Jorge, Dani e Marquez Tre giovani marziani e un terrestre: Valentino

Il Dottore 4° nel Gp dominato dal compagno Lorenzo: "Quelli sono i piloti più bravi che abbia incontrato"

Non è bollito il Vale. È semplicemente stranito. Da quando è tornato in Yamaha sta vivendo qualcosa di simile a quanto passato da Michael Schumacher nella sua seconda esperienza in F1. Con la differenza che ha già dimostrato di essere meglio di Michael Schumacher e che però Schumi si era fermato per davvero. Non è bollito Rossi perché, grazie al dio dei motori, c'è quel sigillo arabo firmato nel Gp d'apertura in Qatar: un secondo posto con duello che vale come salvacondotto dalle troppe critiche lungo questa tormentata stagione. È stranito il Vale perché la formula new gomma, come in F1, condiziona parecchio anche il motomondo. Soprattutto, unita alle nuove potenze MotoGp, richiede approccio diverso in qualifica e nei primi giri a serbatoio pieno rispetto a quello seguito per anni dal Dottore. Si dirà: ma c'era anche lui nelle due stagioni scorse. No che non c'era veramente. S'era perso lui e s'era persa la Ducati. Tant'è che ancora ieri diceva «la mia Yamaha può fare cose che io non le riesco a far fare; forse è questo il risultato dei due anni trascorsi con la Rossa».

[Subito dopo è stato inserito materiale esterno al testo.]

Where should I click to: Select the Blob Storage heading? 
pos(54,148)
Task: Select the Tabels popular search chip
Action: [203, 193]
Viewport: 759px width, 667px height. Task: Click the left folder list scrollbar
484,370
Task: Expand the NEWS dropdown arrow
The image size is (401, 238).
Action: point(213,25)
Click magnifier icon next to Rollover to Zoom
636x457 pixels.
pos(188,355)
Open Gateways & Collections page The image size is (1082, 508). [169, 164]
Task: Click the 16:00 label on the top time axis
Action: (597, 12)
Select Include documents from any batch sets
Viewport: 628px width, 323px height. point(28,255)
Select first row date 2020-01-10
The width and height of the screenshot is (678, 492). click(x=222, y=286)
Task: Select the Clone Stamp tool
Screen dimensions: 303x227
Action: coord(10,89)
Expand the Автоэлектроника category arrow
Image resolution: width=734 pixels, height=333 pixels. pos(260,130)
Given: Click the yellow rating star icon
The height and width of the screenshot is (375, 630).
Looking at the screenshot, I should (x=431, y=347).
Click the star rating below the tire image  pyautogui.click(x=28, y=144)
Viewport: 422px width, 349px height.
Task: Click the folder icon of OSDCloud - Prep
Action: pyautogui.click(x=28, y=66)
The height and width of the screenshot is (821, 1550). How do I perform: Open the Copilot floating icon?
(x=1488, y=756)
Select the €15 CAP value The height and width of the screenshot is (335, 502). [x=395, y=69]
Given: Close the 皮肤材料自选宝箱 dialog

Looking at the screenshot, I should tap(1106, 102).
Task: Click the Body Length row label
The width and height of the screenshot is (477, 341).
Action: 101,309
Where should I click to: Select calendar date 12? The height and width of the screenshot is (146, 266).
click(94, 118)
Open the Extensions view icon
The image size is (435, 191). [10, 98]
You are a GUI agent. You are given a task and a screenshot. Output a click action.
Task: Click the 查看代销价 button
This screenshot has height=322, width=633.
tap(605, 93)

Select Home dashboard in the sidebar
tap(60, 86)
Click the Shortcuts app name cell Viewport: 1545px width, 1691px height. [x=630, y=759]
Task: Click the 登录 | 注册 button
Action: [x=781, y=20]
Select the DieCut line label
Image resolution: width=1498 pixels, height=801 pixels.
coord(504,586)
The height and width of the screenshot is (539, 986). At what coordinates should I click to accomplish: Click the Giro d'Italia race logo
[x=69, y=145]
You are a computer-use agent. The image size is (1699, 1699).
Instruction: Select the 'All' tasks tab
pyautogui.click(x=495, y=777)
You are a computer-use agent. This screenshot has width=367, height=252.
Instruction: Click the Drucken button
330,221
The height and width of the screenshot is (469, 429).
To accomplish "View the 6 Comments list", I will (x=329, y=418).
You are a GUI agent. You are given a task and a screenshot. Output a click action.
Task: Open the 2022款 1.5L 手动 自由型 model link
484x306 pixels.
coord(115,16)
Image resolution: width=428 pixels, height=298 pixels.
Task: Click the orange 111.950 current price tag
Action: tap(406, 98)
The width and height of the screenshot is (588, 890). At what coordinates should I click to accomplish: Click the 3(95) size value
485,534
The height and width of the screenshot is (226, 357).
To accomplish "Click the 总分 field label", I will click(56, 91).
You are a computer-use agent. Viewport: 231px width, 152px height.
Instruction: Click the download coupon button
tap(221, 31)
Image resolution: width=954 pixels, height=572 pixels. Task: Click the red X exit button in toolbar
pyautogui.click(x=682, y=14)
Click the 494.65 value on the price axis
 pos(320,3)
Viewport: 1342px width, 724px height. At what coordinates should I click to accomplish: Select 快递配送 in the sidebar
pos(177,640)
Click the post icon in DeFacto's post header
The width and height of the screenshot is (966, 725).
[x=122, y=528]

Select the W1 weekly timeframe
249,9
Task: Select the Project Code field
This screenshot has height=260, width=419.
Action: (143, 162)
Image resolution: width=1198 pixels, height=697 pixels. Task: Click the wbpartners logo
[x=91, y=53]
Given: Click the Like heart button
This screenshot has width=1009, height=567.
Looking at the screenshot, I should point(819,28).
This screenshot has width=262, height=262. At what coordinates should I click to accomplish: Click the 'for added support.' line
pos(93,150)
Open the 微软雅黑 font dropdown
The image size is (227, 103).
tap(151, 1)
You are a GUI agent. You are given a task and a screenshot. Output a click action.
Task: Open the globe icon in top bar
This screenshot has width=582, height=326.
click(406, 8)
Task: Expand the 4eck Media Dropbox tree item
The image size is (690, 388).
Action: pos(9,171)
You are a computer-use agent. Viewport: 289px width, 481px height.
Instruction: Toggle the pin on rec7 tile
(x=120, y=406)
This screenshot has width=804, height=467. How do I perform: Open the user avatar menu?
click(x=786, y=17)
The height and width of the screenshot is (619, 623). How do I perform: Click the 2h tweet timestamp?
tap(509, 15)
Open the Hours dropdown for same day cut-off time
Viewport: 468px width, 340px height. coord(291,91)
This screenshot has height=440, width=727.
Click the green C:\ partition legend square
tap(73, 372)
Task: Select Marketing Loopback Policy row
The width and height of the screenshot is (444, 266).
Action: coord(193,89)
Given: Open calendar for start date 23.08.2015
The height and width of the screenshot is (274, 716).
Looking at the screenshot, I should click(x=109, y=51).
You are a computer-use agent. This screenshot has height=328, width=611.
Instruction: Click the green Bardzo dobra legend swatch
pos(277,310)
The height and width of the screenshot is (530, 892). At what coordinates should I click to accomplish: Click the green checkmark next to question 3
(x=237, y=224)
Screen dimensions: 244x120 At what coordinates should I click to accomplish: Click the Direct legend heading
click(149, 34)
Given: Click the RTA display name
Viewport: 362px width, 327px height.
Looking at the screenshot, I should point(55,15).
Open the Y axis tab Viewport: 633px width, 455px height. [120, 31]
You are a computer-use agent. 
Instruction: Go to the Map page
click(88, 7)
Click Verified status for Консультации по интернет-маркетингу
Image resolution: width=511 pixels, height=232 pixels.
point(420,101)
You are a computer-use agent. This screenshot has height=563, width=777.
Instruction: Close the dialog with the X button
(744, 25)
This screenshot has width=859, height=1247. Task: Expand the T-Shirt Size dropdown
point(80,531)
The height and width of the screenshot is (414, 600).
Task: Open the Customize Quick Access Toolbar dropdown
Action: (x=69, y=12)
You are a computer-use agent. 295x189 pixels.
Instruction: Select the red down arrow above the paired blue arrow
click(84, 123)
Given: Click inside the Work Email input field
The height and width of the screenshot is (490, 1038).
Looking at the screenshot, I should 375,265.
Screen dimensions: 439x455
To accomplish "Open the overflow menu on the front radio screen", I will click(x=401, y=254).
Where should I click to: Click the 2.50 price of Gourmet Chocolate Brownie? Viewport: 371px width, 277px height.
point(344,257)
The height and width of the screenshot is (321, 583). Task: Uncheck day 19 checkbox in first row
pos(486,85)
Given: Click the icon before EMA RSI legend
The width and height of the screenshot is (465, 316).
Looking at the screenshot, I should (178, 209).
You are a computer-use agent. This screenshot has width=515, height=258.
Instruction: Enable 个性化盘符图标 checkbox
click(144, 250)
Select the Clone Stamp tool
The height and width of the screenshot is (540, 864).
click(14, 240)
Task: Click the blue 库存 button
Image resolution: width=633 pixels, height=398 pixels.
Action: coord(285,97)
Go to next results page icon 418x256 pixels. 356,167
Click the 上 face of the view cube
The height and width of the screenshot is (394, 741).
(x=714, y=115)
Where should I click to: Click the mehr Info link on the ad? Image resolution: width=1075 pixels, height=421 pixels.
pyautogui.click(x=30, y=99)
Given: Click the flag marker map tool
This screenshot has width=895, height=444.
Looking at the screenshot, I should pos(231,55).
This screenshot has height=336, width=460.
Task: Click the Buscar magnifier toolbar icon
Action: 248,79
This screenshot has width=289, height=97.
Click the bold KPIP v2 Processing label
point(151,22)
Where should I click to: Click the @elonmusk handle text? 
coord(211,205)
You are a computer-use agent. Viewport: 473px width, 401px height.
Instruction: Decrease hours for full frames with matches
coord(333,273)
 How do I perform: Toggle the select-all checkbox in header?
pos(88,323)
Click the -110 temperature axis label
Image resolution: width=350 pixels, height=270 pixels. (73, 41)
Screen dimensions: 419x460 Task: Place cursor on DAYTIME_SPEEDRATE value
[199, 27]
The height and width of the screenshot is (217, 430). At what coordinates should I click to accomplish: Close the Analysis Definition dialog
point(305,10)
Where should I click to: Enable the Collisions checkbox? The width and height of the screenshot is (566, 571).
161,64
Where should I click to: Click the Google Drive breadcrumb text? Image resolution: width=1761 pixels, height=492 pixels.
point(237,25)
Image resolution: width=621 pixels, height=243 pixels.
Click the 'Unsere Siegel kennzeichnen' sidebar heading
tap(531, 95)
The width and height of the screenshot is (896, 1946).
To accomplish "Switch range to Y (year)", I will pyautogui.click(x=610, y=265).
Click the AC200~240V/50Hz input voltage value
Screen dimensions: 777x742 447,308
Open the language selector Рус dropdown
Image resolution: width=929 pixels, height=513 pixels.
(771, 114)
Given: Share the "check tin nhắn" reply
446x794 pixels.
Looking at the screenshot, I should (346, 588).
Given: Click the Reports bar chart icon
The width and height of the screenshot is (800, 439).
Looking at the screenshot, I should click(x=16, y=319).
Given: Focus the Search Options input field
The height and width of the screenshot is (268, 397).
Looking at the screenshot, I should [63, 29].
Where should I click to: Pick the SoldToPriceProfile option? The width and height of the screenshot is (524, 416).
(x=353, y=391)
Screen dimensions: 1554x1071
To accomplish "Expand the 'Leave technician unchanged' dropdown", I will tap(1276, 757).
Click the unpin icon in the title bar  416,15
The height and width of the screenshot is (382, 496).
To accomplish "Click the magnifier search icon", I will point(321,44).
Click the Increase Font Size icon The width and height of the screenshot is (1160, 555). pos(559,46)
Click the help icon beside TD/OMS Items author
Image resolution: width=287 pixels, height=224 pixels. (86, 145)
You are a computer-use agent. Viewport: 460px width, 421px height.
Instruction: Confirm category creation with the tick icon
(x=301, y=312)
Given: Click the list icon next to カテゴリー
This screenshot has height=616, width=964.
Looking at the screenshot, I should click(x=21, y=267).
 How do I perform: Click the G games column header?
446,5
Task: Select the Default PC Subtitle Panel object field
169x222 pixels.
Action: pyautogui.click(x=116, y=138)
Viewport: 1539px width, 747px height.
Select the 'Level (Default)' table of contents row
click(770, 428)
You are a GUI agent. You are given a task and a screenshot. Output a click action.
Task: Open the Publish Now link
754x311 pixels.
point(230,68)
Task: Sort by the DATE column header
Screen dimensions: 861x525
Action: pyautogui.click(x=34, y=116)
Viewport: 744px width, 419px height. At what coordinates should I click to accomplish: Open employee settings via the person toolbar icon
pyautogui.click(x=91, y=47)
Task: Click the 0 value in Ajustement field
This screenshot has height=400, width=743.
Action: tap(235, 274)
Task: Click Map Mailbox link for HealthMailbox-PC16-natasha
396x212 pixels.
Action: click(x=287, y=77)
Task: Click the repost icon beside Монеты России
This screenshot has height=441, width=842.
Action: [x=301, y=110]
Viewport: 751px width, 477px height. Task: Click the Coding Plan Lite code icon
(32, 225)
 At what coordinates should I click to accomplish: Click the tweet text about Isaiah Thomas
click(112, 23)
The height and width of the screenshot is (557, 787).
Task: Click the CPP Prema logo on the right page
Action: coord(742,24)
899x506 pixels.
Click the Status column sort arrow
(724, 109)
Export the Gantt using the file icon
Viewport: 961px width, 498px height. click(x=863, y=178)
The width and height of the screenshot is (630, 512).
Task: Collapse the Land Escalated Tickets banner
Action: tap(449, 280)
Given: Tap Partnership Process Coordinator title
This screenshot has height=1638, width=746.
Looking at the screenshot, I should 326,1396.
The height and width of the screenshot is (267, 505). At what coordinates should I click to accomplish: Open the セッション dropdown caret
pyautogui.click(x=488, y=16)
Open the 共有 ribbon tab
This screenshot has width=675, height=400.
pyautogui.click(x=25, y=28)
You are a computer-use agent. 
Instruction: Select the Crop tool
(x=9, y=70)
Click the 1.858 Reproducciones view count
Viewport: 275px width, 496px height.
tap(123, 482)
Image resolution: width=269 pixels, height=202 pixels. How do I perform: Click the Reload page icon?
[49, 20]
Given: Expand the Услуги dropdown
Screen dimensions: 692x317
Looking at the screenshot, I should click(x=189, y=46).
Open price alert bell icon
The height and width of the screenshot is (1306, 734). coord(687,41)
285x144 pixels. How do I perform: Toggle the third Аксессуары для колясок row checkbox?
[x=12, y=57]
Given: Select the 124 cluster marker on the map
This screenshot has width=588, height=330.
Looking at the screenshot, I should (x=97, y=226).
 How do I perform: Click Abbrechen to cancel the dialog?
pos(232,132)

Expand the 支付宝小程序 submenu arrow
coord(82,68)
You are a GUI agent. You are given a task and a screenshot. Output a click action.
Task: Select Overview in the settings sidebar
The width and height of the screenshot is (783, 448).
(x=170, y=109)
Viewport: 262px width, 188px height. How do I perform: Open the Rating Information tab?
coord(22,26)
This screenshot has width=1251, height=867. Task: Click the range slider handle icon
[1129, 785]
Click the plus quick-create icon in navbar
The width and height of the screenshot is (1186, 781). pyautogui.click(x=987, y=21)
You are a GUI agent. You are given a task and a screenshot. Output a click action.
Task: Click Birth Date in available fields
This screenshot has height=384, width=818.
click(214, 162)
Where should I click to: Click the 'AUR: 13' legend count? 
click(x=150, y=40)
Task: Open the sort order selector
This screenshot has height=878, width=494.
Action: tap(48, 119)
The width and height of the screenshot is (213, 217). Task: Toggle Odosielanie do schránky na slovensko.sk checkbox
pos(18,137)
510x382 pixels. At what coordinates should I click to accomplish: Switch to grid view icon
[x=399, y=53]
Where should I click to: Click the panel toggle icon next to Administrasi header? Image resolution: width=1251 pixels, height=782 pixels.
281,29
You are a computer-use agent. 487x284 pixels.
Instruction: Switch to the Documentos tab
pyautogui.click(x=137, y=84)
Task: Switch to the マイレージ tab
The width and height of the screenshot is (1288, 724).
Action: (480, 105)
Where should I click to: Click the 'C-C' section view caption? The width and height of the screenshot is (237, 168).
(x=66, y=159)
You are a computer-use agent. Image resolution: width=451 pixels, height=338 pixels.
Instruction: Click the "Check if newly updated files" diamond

È stranito e non bollito il Vale soprattutto perché a Barcellona, mentre Lorenzo andava meravigliosamente a vincere, mentre Pedrosa andava meravigliosamente a resistere contro compagno Marquez meravigliosamente aggressivo, Vale per quasi due terzi di gara è riuscito a girare sui tempi del trio meraviglia e a centrare il secondo quarto posto stagionale. Per di più dopo due Gp da dimenticare. Per chi lo vorrebbe sempre vincente può sembrare un altro passo falso. Si tratta invece di un altro passo in avanti. Anche alla voce fortuna. Perché stavolta Bautista, subito dopo il via mentre lo attaccava come al Mugello, finendo a terra non l'ha centrato ma solo sfiorato. «Credo sia poco intelligente» dirà Rossi, «due volte è troppo».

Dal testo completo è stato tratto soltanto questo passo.